**PROBLEM TO WORK ON**:
Format the lines below as a Markdown table with the columns Row and Line, numbering each line and omitting blank ones. Omit the pictures from your answer.

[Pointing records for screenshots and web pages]
<<<<
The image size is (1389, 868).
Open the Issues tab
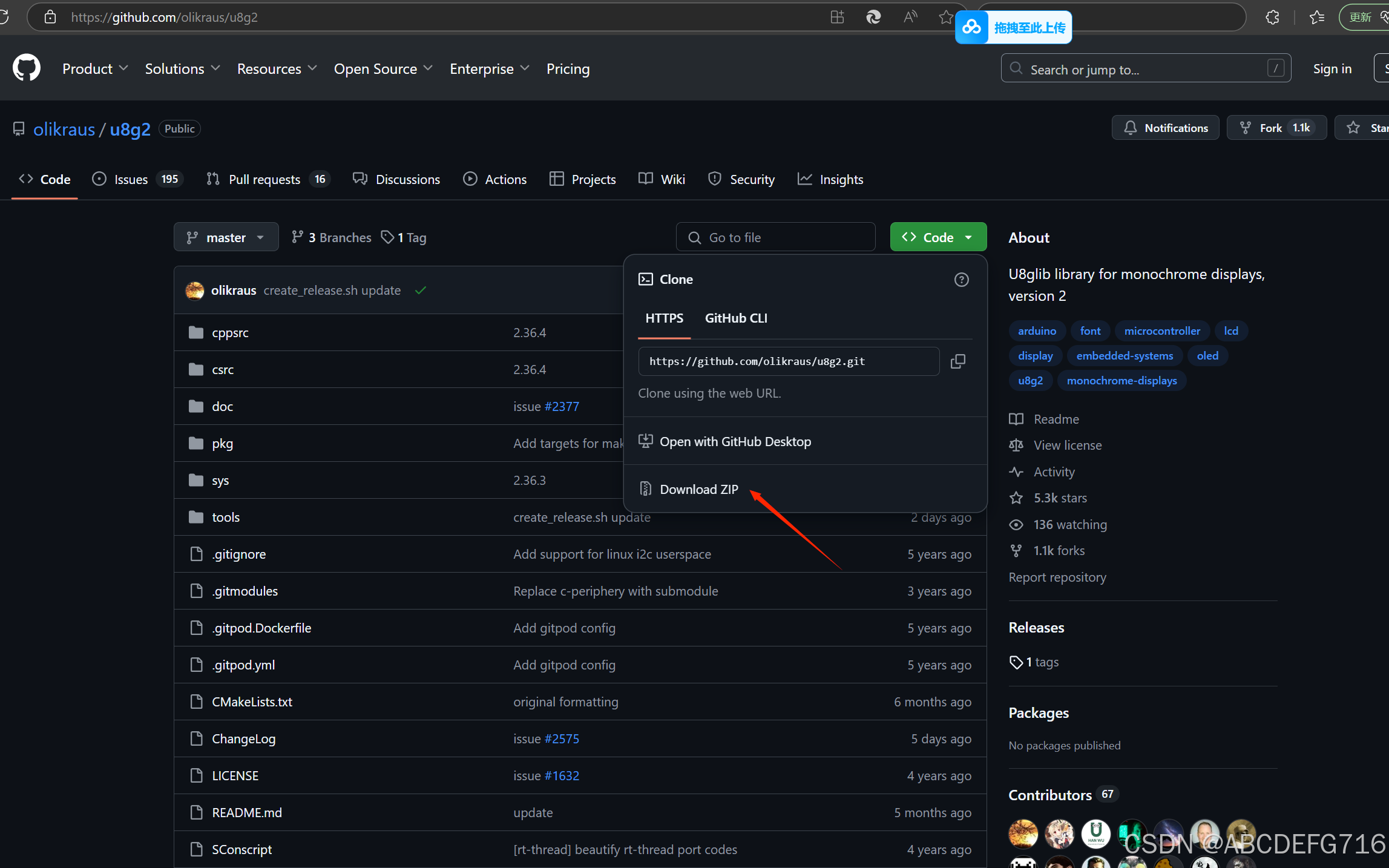(131, 179)
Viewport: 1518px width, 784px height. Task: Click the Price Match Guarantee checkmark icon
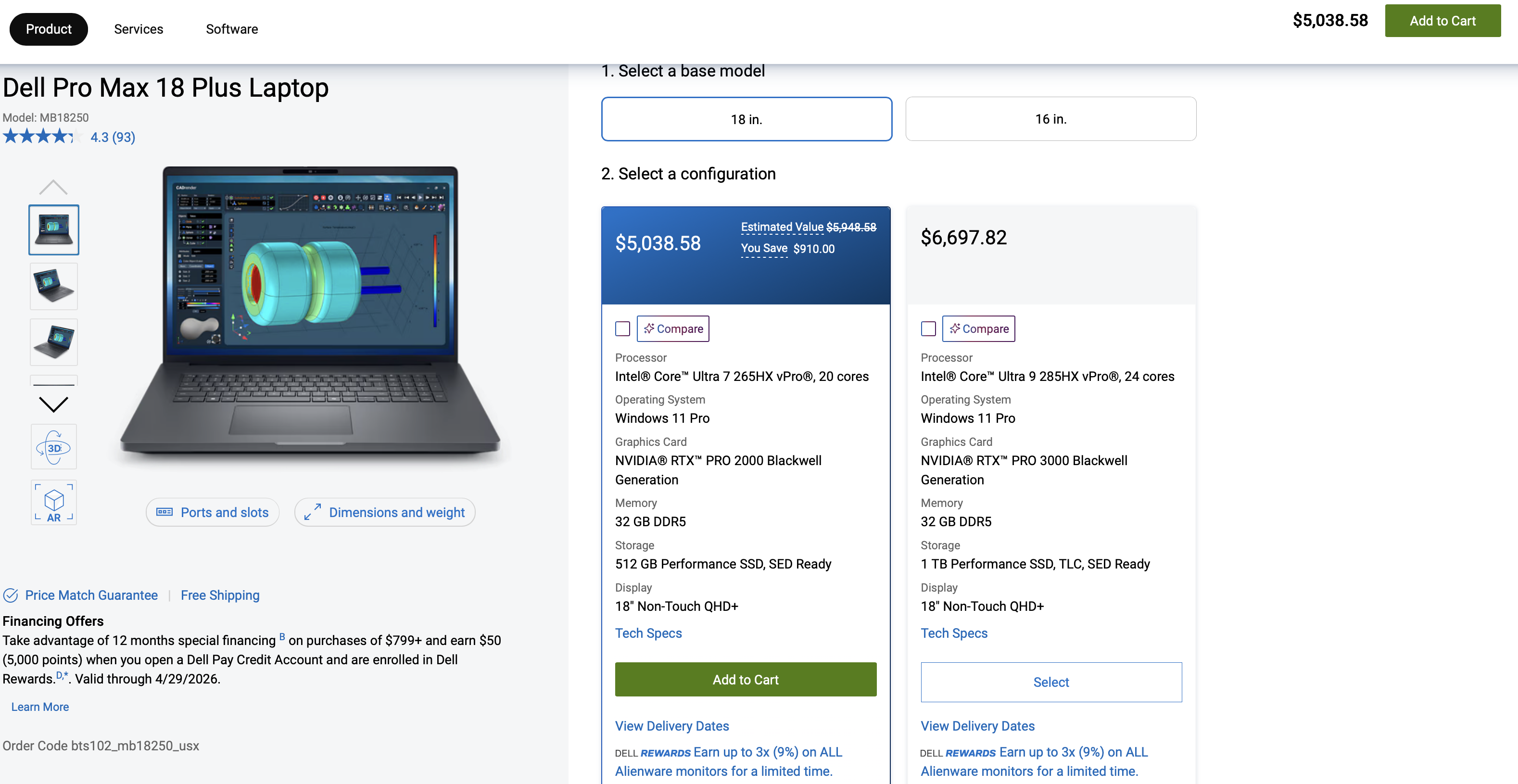(11, 595)
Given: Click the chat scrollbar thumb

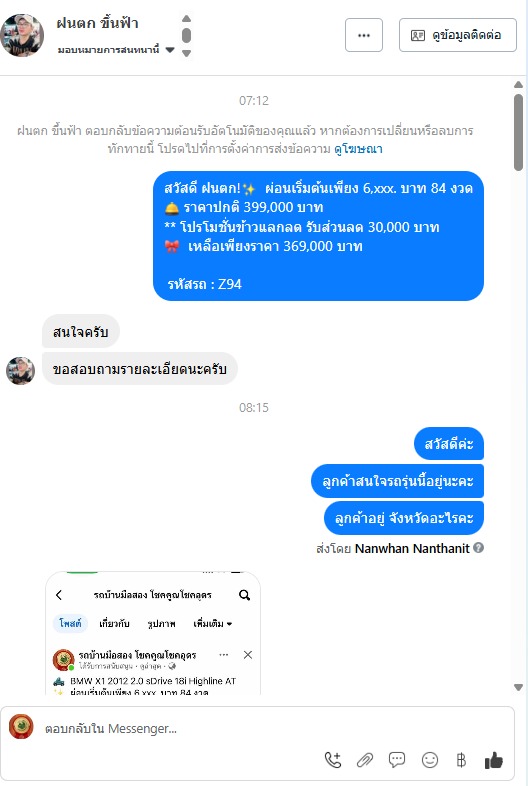Looking at the screenshot, I should click(x=518, y=132).
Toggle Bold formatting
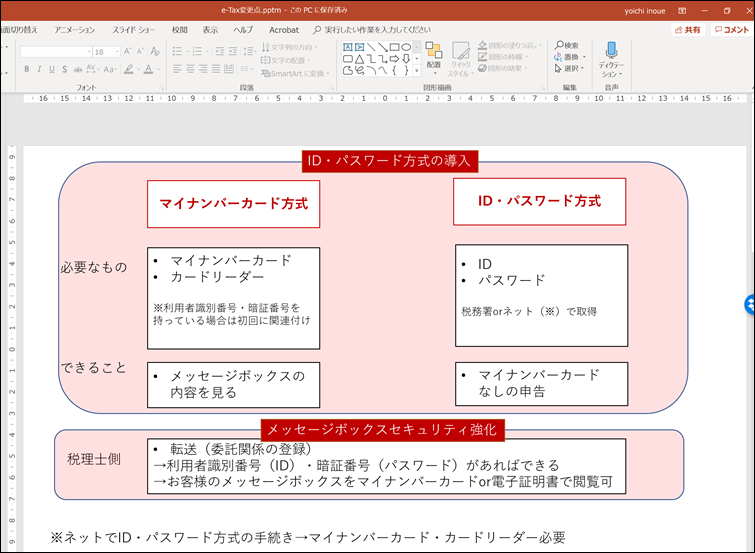This screenshot has height=553, width=755. (26, 69)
>>>>
**CORRECT ANSWER**:
| Row | Line |
|---|---|
| 1 | The image size is (1389, 868). |
| 2 | Open the Issues tab |
| 3 | (131, 179) |
| 4 | Viewport: 1518px width, 784px height. Task: Click the Price Match Guarantee checkmark icon |
| 5 | (11, 595) |
| 6 | Given: Click the chat scrollbar thumb |
| 7 | Looking at the screenshot, I should click(x=518, y=132). |
| 8 | Toggle Bold formatting |
| 9 | This screenshot has height=553, width=755. (26, 69) |